Thwwwiiiilllliiipppp…
—into a small collection vessel Clayton had affixed to the wall, which had also been hidden by the poster.
It was the first time since Luke had been down that he’d experienced something undeniably not of this world. Everything else could be fobbed off as the product of his overheated imagination, or of Westlake’s runaway psychosis. Even Dr. Toy’s death could have been a structural mishap. But this —the hole, the ambrosia sliming out of it—stood outside all earthly logic.
“Don’t look at it directly,” Luke heard Clayton say.
Luke was on his knees now, crawling toward the hole. He found this distressing in a distant kind of way.
Hey, Luke, your arms and legs are moving on their own. Isn’t that kind of freaky?
Some thing was drawing him forward, pulling him closer to the, the doorway . He was struck with the profound urge to touch it—reach into it. He imagined it would feel warm and embracing. It’d crawl lovingly up his flesh as some strong current drew him deeper, to the wrist and then the elbow and eventually the armpit.
And it would feel like home, wouldn’t it? Like the summer sunshine he remembered from childhood, slanting in golden abundance from a cornflower-blue Iowa sky, hot but not uncomfortably so— cockle-warming , as the old men at the Hawkeye barbershop would say. Yes, it would feel just glorious.
A hand closed over his wrist. Clayton gripped his arm fiercely. Luke wanted to rip out of his brother’s grasp and continue toward the door—it really was more of a door, wasn’t it? He’d open the door and see what was on the other side. It would be simply wonderful, he was certain of it.
“Look at me,” Clayton said. “For Christ’s sake, Lucas— look .”
It required an epic force of will for Luke to keep his eyes locked on Clayton’s. When he did, the pull of the doorway lessened the tiniest bit.
“I have to put the poster back up,” said Clayton, his voice solidifying. “Don’t look at it. I know it’s hard—it wants you to look.”
A relentless pressure in Luke’s skull was torquing his head toward the hole.
“Talk to me, Lucas. Sing a song. It helps.”
Luke hunted his mind for one of the silly kids’ songs he’d sung to Zach. There were dozens; their lyrics danced on the tip of his tongue. But something else inside his head, a persistent presence, had other ambitions.
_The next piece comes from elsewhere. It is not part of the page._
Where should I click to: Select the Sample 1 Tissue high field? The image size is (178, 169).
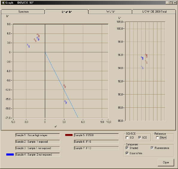(x=37, y=135)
Why not take a look, Lucas?
An insistent voice. The voice of the hole.
What’s the harm? Little door, little door, open me up! One quick peek. You know you want to. Or touch it, why not? I bet it feels just dandy.
The urge to look was almost sexual. Luke felt the need twisting in his groin with giddy excitement. His penis throbbed with it. There was an unpleasant burn high in his sinuses, as if he’d just dived into an overchlorinated pool. Except it was a dreamy feeling, too, vaguely childlike—the need to peer into a darkened closet, if only to assure himself nothing was inside.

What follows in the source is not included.